» Passage provided
* begin *
# Parking at Xscape Castleford?



## ceejayt (Nov 25, 2005)

Taking two of the grandchildren here next Saturday. Have google earthed and big car park but is there anywhere specific for motorhomes, we would take up two car spaces - is parking free or chargeable?

Thanks


----------



## DTPCHEMICALS (Jul 24, 2006)

Give them a ring on
Tel: 0871 200 3221
Xscape is just next to the motorway and very easy to get to by car, with 1,400 free parking spaces as well as 472 additional spaces in our over-flow car park, only one minute walk over the footbridge to Xscape. Simply leave the M62 at J32 and follow the brown tourism signs for Xscape/Outlet Village to the main car parks.






Dave p


----------



## redkite93 (Dec 29, 2010)

Parking is free and the spaces are pretty tight. It is always incredibly busy and hard to find space on a Saturday ,but as DTP suggests, give them a ring. They also have a few rides at weekends that they have parked in the disabled bit, so as they are quite happy to flout those rules they may overlook a motorhome taking up a couple of spaces.


----------



## lotte11 (Jan 29, 2012)

*xcape*

We live near xscape and have parked there a couple of times when out for a run. Have seen other vans parked aswell. I would suggest getting there early especially at this time of year it gets very busy.


----------



## DTPCHEMICALS (Jul 24, 2006)

If you do ring them tell them that your party will arrive in a motorhome or two cars so you will not be taking extra spaces.
dave p


----------



## Pudsey_Bear (Sep 25, 2008)

If you contact them and they won't allow the MH in the car park, ask if you could park in the delivery area, it's pretty empty at weekends, and not too far to walk round.


----------



## ceejayt (Nov 25, 2005)

Thanks to all who posted, ringing proved futile as completely unable to talk to a human being - press 1 to be ina queue for the rest of your natural life!!

As it turned out there was absolutely no problem parking at all - in two spaces all day long - Great day out for me and the two grandchildren


----------



## suedew (May 10, 2005)

Delighted you were able to park ok. visit often, meeting the 'saga louts' but have never gone in the motorhome.
for the outlet centre not Xscape that is. Coiuld really make a weekend of it.  apologies to Pusser for the emoticon.

Sue


----------
* end *
» Given exercise
Reproduce the passage of the Xscape Castleford parking thread between "We live near" and "gets very busy.", inclusive, keeping every character unchanged.

» Information supplied
* begin *
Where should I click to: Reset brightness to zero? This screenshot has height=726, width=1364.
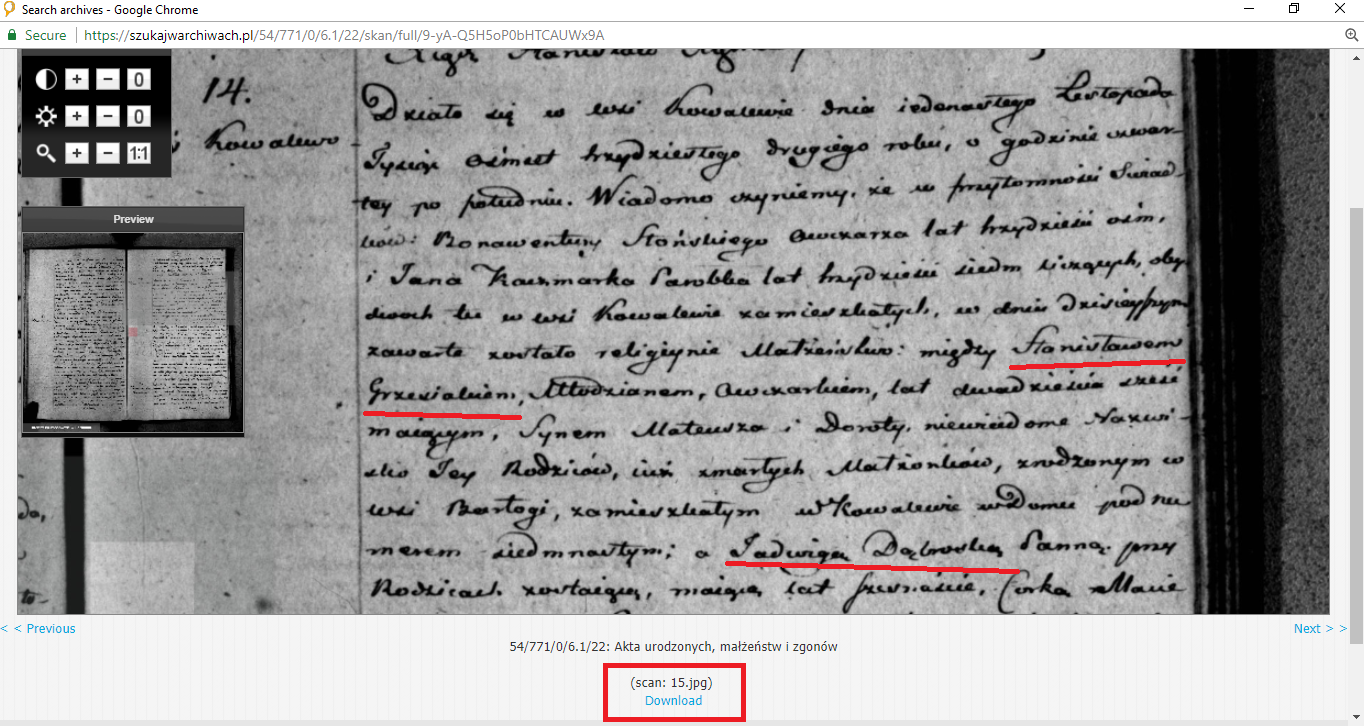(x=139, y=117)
* end *
* begin *
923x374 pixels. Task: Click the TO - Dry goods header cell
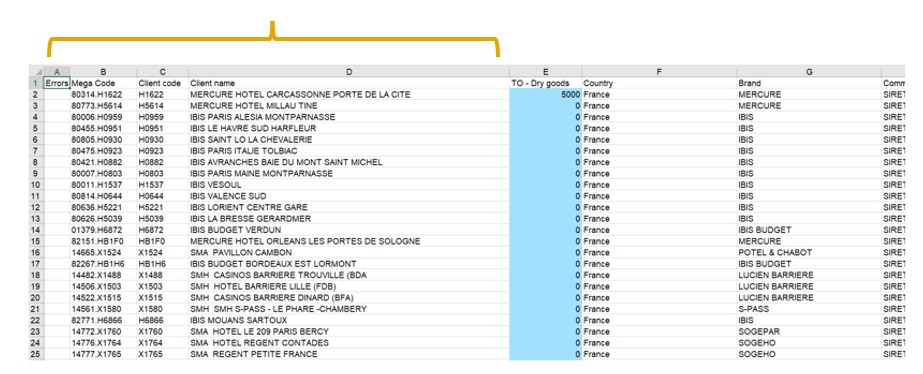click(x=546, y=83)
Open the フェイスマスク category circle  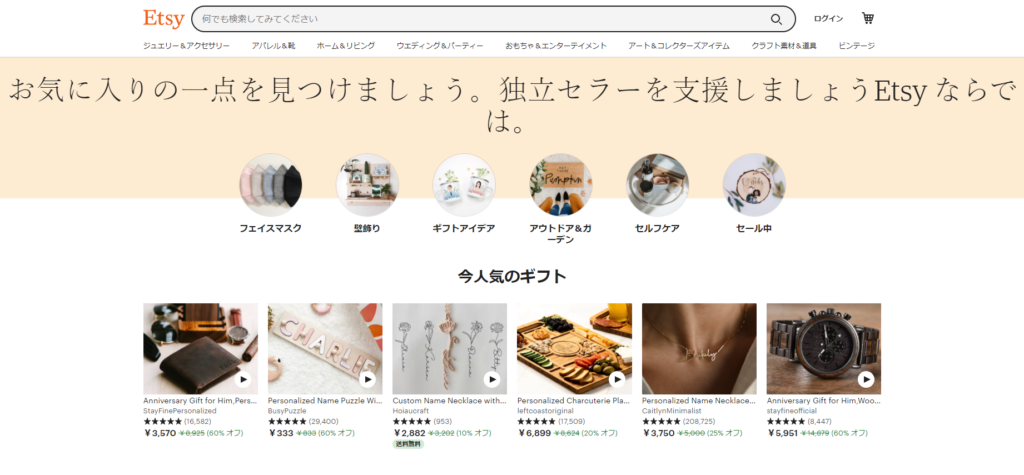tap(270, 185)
* end *
* begin *
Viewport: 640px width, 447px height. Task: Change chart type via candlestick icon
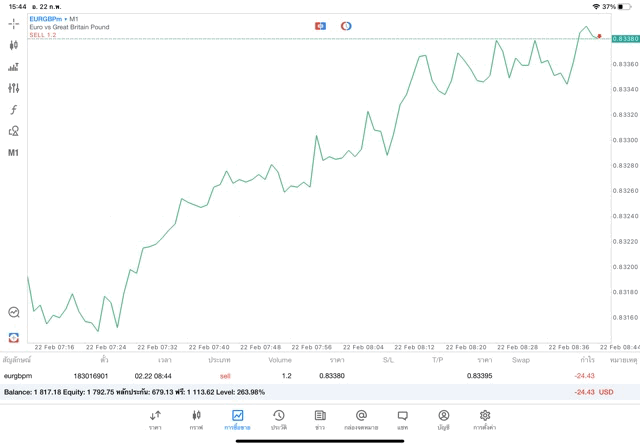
* end *
» Full response
We live near xscape and have parked there a couple of times when out for a run. Have seen other vans parked aswell. I would suggest getting there early especially at this time of year it gets very busy.